> [TASK BRIEF] State how many lines of the data below contain the string "Reload", matching its capitalization exactly. Give only the number.

> [PROVIDED DATA]

################

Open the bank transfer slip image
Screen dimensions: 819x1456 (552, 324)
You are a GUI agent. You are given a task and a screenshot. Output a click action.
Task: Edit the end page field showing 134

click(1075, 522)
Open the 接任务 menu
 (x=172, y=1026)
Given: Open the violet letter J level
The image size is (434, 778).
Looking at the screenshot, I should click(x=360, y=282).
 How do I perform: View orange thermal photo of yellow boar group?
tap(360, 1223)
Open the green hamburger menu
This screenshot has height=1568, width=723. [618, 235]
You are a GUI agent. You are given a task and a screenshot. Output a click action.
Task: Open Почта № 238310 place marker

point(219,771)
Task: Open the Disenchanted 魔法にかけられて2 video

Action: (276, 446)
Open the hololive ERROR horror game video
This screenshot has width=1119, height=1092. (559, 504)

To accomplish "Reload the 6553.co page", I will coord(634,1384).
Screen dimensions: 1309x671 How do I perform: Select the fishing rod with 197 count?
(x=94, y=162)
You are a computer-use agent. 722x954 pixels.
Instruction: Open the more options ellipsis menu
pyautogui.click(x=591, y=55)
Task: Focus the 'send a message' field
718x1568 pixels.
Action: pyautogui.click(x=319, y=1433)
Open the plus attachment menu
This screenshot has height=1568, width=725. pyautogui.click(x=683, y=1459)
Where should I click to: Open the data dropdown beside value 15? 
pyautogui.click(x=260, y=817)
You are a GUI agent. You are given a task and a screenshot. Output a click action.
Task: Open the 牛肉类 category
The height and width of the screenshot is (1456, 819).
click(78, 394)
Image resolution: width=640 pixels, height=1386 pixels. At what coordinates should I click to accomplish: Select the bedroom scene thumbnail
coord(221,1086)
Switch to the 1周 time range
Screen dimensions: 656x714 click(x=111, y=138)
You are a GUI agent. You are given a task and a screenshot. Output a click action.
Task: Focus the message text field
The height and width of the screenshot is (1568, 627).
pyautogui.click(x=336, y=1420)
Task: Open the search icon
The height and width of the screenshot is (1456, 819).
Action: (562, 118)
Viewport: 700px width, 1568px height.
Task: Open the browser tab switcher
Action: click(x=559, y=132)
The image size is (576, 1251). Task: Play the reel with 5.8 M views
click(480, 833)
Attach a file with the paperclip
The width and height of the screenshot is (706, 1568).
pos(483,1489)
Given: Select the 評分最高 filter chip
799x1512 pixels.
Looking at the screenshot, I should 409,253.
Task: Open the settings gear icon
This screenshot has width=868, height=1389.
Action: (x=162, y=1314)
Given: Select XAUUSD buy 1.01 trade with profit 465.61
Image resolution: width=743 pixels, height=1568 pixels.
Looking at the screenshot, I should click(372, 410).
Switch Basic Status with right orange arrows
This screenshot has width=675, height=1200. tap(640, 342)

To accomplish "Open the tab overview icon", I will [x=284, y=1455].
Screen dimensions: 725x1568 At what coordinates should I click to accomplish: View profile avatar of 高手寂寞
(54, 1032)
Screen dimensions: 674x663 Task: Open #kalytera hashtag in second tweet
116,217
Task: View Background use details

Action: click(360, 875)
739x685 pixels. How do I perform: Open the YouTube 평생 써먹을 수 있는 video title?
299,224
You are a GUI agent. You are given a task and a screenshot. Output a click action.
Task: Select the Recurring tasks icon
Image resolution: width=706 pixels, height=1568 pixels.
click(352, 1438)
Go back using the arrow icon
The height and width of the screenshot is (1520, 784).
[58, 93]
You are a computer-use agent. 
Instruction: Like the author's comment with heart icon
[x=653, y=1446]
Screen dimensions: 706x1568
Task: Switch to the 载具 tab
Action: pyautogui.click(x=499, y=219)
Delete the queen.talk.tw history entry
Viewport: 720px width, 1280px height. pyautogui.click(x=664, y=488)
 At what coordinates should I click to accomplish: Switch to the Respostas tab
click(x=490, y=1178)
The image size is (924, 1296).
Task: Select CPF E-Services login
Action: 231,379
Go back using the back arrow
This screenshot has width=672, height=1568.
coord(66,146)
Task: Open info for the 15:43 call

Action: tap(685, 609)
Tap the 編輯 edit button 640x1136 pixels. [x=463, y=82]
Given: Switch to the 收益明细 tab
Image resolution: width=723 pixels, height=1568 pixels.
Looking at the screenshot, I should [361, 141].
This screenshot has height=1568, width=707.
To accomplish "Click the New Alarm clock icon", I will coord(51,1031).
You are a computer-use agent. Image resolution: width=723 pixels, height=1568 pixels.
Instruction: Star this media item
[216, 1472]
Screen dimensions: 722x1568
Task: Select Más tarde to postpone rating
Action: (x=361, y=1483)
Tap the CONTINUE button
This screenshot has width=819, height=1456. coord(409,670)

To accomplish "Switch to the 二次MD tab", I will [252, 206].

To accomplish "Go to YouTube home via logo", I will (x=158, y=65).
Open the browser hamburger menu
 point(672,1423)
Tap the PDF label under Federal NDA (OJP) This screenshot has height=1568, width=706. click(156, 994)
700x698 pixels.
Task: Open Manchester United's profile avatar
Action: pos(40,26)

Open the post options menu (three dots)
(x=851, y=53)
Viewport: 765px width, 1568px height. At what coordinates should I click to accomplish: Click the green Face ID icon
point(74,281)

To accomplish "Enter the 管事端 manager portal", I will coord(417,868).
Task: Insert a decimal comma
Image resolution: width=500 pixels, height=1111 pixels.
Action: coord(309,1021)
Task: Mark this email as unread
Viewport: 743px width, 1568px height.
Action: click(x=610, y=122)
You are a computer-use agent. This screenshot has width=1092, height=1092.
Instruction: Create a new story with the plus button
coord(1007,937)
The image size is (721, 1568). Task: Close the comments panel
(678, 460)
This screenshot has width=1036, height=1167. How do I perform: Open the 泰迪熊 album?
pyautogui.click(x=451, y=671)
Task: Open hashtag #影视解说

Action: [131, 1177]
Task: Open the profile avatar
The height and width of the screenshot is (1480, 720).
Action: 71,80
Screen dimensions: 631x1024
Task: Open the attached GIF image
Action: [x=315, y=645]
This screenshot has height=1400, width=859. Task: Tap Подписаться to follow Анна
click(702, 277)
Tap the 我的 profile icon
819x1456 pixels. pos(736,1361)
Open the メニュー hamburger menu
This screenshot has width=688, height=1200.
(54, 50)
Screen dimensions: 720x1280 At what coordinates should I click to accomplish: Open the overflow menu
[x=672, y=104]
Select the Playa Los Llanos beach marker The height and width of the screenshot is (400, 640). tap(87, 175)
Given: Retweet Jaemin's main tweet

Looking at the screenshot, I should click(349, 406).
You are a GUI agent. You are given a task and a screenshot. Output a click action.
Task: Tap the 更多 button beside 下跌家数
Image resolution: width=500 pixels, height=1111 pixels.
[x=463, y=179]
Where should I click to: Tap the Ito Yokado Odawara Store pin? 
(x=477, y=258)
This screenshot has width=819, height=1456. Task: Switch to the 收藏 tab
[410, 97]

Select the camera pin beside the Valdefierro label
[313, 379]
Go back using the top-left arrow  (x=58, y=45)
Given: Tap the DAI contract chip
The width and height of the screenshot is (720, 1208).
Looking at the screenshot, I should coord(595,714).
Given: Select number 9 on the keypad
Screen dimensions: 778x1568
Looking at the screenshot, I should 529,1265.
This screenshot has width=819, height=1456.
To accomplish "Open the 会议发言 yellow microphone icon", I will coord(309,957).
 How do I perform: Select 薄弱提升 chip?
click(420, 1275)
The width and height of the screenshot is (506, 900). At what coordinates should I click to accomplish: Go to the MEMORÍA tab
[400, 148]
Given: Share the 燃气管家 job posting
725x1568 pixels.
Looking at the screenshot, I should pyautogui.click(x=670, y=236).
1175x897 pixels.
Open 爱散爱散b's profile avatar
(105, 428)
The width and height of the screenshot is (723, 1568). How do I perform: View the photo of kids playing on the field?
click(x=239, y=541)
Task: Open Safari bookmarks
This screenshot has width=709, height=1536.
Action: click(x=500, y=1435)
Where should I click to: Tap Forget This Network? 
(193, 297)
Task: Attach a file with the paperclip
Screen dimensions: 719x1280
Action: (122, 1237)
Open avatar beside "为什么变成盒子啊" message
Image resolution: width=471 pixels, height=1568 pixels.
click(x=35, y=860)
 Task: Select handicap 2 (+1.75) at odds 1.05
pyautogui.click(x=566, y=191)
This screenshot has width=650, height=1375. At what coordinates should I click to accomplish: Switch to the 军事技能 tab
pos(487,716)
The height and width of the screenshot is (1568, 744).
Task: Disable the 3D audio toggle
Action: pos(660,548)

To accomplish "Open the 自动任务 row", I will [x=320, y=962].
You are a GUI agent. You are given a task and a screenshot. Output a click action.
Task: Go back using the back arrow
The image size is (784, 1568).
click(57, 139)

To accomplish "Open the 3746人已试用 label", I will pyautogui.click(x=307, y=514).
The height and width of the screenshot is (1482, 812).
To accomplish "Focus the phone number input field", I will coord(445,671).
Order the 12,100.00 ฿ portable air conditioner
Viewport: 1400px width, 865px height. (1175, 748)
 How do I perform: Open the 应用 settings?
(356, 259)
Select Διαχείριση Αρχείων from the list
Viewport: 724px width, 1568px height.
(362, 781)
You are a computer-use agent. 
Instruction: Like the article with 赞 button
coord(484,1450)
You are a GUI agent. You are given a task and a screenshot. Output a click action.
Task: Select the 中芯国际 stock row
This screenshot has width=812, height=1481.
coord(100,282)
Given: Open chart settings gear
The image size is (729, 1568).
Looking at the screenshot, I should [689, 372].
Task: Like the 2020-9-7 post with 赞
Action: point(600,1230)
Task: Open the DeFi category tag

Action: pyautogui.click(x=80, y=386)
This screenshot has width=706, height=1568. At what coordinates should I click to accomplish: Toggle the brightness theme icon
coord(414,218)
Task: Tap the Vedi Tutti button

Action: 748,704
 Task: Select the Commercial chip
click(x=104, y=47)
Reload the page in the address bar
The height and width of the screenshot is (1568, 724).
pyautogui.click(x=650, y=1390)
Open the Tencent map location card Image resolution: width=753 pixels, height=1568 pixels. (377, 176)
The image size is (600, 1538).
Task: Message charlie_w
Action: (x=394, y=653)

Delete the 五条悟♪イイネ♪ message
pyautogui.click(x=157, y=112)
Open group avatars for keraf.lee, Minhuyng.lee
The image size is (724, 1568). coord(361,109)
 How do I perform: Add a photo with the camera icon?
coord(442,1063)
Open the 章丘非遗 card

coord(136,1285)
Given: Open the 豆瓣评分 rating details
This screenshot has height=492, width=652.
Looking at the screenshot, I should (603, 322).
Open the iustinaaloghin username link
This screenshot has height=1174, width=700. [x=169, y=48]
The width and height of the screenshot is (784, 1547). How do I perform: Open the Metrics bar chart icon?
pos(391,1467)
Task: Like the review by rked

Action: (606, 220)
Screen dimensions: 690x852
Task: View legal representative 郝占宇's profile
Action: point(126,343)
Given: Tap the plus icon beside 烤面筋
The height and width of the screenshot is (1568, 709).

################

> [TASK RESULT] 2